## Aim of the exercise
When the string "pixel" occurs in a line of the records, show that line.

Collected data entries
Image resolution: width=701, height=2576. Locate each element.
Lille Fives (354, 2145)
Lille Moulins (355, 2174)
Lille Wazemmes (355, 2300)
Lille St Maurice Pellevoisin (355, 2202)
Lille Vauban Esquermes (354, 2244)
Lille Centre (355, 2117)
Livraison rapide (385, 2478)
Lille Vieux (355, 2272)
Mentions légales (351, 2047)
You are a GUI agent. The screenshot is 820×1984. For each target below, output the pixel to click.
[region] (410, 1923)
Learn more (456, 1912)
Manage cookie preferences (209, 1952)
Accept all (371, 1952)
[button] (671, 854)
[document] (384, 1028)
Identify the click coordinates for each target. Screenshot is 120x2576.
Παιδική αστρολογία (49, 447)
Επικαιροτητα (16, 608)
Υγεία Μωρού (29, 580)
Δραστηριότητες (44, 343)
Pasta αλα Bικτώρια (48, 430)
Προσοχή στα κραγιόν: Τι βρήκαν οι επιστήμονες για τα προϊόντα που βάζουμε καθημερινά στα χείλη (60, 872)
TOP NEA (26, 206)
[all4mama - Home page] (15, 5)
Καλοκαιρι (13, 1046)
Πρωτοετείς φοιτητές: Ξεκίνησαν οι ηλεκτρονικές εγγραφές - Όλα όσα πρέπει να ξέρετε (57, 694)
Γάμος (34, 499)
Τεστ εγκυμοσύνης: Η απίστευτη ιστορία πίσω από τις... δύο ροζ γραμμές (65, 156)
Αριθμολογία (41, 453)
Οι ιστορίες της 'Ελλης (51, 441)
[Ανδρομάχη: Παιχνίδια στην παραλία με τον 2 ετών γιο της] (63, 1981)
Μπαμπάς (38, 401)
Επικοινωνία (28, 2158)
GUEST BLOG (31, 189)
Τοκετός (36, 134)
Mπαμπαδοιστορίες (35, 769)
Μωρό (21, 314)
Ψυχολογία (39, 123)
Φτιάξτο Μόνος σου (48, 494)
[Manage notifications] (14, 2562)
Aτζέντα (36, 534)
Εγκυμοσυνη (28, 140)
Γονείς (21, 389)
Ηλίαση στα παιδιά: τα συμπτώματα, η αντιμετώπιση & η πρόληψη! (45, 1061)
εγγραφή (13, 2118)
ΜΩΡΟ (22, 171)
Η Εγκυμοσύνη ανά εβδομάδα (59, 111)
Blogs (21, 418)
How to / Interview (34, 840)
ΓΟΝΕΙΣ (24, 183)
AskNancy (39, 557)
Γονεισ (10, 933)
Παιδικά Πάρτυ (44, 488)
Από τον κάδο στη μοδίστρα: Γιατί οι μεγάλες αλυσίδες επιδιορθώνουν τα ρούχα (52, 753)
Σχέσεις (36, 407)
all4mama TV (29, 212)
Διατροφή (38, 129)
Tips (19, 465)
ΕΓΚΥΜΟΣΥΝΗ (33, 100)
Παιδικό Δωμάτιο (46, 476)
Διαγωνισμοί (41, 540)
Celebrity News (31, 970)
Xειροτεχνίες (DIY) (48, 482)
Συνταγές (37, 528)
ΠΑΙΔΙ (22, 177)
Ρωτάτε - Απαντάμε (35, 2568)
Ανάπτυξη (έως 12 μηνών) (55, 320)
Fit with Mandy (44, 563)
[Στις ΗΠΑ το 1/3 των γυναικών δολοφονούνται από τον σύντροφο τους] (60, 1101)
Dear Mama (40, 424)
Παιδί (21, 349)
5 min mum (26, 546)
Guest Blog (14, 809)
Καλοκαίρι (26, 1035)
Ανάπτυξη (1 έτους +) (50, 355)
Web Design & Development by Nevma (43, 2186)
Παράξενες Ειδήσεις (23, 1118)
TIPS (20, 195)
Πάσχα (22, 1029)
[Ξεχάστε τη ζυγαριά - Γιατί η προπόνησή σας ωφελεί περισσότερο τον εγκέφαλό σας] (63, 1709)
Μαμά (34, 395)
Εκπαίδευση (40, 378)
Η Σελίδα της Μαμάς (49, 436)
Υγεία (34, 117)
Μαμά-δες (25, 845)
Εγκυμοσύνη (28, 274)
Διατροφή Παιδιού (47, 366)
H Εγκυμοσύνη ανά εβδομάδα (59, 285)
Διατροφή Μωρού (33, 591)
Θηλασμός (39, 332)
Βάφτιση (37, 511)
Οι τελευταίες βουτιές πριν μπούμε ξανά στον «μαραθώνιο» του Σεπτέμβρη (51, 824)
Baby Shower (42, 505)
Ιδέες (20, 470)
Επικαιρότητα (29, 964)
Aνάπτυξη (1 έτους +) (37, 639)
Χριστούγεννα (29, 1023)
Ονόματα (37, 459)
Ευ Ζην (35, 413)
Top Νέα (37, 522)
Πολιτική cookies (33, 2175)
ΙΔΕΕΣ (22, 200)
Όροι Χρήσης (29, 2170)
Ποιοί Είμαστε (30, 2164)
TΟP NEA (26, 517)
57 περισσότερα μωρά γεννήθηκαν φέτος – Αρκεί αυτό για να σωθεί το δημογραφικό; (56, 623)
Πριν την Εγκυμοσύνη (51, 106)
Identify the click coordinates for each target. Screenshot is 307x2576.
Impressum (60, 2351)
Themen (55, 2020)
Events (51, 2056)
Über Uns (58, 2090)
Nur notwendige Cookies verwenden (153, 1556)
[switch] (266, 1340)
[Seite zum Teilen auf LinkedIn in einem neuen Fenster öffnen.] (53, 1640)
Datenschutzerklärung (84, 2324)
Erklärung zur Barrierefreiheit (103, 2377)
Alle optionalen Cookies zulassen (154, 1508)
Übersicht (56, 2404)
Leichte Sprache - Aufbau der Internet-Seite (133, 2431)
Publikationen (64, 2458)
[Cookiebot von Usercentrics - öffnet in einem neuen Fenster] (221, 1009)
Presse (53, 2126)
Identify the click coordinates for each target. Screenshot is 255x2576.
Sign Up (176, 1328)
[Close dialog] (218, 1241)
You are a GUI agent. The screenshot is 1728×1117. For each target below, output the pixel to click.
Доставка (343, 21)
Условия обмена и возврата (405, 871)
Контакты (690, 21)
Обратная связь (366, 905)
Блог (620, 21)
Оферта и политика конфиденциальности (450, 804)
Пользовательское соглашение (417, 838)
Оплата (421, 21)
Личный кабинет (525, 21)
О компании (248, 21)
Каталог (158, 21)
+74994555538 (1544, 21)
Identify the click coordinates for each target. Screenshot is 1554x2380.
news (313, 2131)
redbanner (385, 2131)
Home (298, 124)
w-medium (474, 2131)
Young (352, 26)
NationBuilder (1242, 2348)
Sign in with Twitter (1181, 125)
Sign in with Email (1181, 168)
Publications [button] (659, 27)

## Solution for this problem
You are a GUI agent. The screenshot is 820×1984. For each target below, output the pixel to click.
You are a GUI agent. The screenshot is 1728×1117. For each target below, output the pixel to click.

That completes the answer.